Le
sacrement de la Réconciliation
37. Je viens aussi solliciter un
courage pastoral renouvelé pour que la pédagogie quotidienne des
communautés chrétiennes sache proposer de manière
persuasive et efficace la pratique du sacrement de la Réconciliation.
En 1984, vous vous en souvenez, je suis intervenu sur cette question par
l'exhortation post-synodale Reconciliatio et pænitentia, qui
recueillait les fruits de la réflexion d'une Assemblée du Synode
des Évêques consacrée à ce problème. J'invitais
alors à réaliser tous les efforts possibles pour faire face à
la crise du « sens du péché » que l'on constate dans la culture
contemporaine, 23 mais plus encore j'invitais à faire redécouvrir
le Christ comme mysterium pietatis, celui en qui Dieu nous montre son cœur
compatissant et nous réconcilie pleinement avec lui. C'est ce visage du
Christ qu'il faut faire redécouvrir aussi à travers le sacrement
de la Pénitence, qui est pour un chrétien « la voie ordinaire pour
obtenir le pardon et la rémission des péchés graves commis
après le baptême ».24 Quand le Synode dont je viens de
parler aborda ce problème, tous avaient sous les yeux la crise du
sacrement, surtout dans certaines régions du monde. Les motifs qui étaient
à l'origine de cette crise n'ont pas disparu durant ce bref intervalle
de temps. Mais l'Année jubilaire, qui a été particulièrement
caractérisée par le recours à la Pénitence
sacramentelle, nous a délivré un message encourageant qu'il ne
faut pas laisser perdre: si beaucoup de fidèles, et parmi eux notamment
de nombreux jeunes, ont accédé avec fruit à ce sacrement,
il est probablement nécessaire que les Pasteurs s'arment d'une
confiance, d'une créativité et d'une persévérance
plus grandes pour le présenter et le remettre en valeur. Nous ne devons
pas démissionner, chers Frères dans le sacerdoce, face à
des crises temporaires! Les dons du Seigneur — et les sacrements sont parmi les
plus précieux d'entre eux — viennent de Celui qui connaît bien le
cœur de l'homme, et il est le Seigneur de l'histoire.

◆ CONSIGNE 1
Dans le texte sur le sacrement de la Réconciliation, relevez les qualités dont les Pasteurs doivent s'armer davantage.
◆ CONSIGNE 2
D'après le texte sur le sacrement de la Réconciliation, quel est le titre de l'exhortation post-synodale de 1984 ?
Ces données n'ont aucun rapport avec le texte de lecture.

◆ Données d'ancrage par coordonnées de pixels
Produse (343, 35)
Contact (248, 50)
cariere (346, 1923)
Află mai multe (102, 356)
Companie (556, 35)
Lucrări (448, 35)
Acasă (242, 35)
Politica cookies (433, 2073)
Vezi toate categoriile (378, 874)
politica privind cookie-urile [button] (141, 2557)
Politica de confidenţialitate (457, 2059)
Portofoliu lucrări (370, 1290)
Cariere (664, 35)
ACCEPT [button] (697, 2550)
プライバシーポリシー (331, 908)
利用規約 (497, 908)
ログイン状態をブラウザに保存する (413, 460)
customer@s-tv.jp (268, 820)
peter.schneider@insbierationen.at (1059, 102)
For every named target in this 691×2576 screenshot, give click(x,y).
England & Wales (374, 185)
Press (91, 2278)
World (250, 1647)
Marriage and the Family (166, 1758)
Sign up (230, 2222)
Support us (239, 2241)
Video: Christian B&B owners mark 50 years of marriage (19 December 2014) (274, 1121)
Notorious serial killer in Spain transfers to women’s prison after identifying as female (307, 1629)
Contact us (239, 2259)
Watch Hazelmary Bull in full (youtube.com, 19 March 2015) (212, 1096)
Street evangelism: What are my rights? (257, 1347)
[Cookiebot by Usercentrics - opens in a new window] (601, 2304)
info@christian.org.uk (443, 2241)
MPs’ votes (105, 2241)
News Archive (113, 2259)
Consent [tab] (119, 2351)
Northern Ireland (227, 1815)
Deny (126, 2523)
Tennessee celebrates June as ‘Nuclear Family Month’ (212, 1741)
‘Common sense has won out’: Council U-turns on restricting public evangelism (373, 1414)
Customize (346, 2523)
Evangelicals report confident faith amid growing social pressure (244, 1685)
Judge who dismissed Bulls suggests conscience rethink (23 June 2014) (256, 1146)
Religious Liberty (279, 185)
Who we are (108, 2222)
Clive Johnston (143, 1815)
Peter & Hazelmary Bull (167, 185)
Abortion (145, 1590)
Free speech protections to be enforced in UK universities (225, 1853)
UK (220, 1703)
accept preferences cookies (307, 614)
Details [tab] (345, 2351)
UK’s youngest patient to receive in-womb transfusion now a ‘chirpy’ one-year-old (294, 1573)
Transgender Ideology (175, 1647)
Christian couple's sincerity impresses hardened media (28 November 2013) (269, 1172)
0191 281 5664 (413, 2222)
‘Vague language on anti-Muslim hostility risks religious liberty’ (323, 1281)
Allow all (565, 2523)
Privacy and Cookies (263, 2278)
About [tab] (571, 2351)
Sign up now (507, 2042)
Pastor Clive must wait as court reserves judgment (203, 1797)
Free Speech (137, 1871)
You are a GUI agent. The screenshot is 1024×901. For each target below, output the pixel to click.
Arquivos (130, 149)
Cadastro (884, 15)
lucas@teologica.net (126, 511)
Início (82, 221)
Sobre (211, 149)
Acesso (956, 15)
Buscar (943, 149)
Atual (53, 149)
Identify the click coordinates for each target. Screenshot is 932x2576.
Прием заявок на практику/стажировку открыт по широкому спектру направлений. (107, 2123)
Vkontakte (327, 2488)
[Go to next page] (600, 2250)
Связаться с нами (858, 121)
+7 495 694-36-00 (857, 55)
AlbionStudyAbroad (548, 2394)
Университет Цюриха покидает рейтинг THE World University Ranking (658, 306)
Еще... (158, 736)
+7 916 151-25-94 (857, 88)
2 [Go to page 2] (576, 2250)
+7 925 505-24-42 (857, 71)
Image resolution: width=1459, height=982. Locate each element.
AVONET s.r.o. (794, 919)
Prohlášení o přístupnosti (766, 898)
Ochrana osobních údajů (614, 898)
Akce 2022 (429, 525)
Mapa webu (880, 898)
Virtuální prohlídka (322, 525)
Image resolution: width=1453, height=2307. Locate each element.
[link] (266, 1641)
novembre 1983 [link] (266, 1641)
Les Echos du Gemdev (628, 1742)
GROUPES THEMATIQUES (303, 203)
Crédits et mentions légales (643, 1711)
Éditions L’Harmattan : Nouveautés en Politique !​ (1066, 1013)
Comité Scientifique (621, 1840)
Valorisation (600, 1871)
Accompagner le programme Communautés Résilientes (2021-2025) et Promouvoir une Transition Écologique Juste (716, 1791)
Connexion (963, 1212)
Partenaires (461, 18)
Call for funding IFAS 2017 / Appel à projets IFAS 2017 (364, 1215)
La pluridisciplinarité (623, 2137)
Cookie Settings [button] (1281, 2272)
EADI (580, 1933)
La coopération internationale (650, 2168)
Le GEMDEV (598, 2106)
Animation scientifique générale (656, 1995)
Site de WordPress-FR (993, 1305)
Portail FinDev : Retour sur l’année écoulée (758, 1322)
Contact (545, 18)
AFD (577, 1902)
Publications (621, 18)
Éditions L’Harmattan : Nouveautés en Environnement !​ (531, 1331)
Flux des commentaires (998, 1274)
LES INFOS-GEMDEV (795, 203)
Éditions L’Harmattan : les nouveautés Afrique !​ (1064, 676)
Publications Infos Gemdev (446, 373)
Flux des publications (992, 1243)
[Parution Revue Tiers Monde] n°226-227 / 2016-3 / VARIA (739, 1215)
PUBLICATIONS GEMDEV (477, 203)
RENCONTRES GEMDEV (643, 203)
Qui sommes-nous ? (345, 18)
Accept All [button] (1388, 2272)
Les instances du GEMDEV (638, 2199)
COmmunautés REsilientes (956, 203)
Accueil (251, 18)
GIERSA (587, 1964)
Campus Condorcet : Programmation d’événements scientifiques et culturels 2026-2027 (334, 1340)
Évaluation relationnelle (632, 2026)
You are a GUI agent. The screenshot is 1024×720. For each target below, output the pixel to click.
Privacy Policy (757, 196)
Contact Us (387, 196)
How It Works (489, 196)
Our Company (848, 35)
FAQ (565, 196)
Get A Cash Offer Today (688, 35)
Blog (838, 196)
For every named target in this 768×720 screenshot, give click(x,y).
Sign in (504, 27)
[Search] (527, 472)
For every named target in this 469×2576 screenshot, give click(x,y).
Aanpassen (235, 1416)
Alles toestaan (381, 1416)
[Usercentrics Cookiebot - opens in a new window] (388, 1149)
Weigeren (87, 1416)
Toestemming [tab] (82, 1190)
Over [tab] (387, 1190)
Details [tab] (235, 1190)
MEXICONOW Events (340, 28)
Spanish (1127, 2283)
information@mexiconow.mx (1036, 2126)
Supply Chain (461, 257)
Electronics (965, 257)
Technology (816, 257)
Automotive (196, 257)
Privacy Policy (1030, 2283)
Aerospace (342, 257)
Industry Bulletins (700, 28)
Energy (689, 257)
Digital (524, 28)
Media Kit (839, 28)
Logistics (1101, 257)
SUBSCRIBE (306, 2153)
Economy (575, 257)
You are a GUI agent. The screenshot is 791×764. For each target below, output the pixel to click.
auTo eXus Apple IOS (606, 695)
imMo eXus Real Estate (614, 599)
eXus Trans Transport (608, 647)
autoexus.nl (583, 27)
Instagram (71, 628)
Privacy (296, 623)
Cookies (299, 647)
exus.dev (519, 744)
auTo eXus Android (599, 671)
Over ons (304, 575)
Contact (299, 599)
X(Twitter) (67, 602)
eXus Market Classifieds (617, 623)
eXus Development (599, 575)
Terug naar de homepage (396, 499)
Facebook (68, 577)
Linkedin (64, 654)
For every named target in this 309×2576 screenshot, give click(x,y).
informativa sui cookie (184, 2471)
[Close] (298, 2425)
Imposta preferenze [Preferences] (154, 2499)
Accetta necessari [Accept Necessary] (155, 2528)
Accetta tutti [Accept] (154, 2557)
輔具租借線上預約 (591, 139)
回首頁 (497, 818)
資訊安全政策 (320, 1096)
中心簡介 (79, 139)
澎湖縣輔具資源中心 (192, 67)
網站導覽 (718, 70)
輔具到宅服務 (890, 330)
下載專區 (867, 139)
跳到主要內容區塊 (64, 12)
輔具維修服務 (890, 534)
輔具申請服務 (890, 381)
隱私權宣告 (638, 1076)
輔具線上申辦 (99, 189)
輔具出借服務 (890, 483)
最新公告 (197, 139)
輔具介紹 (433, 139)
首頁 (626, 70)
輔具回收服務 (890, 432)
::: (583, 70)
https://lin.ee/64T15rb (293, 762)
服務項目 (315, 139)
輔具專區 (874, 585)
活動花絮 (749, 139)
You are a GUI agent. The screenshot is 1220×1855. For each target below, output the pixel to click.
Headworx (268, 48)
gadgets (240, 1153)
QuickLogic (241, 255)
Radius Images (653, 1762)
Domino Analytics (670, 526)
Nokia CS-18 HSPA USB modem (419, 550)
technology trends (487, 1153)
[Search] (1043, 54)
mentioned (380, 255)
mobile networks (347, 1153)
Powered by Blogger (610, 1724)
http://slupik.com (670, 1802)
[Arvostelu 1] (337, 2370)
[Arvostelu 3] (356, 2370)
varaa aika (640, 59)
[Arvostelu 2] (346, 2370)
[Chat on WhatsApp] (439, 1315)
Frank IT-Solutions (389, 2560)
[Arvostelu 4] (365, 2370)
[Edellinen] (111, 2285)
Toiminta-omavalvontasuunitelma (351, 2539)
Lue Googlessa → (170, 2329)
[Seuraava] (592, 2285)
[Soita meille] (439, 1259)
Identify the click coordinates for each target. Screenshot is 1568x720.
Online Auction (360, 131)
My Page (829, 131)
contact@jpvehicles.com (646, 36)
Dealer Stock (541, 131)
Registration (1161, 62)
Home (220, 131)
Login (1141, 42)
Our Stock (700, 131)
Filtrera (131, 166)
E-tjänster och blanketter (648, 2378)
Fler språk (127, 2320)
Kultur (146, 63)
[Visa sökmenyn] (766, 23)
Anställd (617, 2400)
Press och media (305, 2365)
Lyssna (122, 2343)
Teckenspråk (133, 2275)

◆ RÉPONSE RÉDIGÉE 1
La confiance, la créativité et la persévérance.

◆ RÉPONSE RÉDIGÉE 2
Reconciliatio et pænitentia.